Common Issues with Motor Outer Rotors

In the structure of an external rotor motor, magnets are typically bonded to the inner wall of the rotor housing, where they are subjected to centrifugal forces caused by high-speed rotation over extended periods, compounded by factors such as temperature rise and vibration. Consequently, several common issues and their causes often arise with external rotor magnets during actual operation.

First, magnet detachment is one of the most common and high-risk issues in external rotor motors. The root causes are primarily related to unreliable bonding, such as adhesive with insufficient temperature resistance or shear strength, or manufacturing defects like uneven adhesive application or incomplete curing. If oil residue or oxidation layers on the magnet surface are not thoroughly cleaned, adhesive adhesion is significantly reduced. Combined with long-term thermal cycling, the adhesive layer ages and cracks, ultimately leading to magnet detachment.

Second, magnet displacement is another common issue. Although the magnet has not completely detached, a shift in its position or angle directly disrupts the symmetry of the magnetic field distribution, causing torque fluctuations and increased noise. This problem is primarily caused by bonding failure, such as improper adhesive selection or an adhesive layer that is too thin.

Demagnetization or a decline in magnetic performance is equally common. During operation, an external rotor motor generates a certain degree of temperature rise. If this exceeds the temperature rating of the magnetic material itself, irreversible demagnetization will occur, leading to a decrease in motor torque and reduced efficiency. Additionally, under abnormal operating conditions, such as high-current surges or control failures, a strong reverse magnetic field may be generated, which can also cause demagnetization of the magnets.
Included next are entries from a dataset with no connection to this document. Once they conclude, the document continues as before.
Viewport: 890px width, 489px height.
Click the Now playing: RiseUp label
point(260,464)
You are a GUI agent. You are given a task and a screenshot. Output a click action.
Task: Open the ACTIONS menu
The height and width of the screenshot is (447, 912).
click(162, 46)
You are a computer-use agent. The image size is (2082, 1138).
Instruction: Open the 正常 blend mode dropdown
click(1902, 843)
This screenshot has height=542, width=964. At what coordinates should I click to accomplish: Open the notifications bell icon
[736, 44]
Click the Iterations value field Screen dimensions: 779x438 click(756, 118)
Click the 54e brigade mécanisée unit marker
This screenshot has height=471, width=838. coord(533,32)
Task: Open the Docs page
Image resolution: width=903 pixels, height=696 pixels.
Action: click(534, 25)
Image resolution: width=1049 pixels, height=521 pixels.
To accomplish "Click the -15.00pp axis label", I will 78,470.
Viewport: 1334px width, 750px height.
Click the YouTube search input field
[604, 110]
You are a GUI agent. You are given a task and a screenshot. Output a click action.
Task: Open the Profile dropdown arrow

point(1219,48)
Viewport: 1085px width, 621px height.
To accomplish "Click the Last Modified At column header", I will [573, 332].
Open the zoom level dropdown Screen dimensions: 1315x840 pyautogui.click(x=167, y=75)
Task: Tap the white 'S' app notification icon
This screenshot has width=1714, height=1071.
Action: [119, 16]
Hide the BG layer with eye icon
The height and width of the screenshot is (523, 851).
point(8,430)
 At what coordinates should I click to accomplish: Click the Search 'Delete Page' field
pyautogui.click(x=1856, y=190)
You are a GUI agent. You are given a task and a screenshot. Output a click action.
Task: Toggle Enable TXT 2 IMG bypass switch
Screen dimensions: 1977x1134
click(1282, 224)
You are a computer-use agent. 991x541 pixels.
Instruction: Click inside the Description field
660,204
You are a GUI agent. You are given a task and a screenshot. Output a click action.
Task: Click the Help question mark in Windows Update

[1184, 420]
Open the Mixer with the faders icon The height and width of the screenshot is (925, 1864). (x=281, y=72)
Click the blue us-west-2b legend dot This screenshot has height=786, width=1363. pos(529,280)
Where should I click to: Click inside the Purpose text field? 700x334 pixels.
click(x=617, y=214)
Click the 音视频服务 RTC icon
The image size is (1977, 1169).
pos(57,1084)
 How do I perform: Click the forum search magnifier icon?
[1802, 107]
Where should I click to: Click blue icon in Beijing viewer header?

In addition to the issues mentioned above, dynamic imbalance is another problem that cannot be overlooked in external rotor motors. Since the magnets themselves contribute to the rotor’s mass distribution, any weight discrepancies, deviations in bonding positions, or localized missing sections will directly disrupt the rotor’s dynamic balance. This leads to increased motor vibration and noise, and may even affect bearing life. The issues listed above are the most common ones.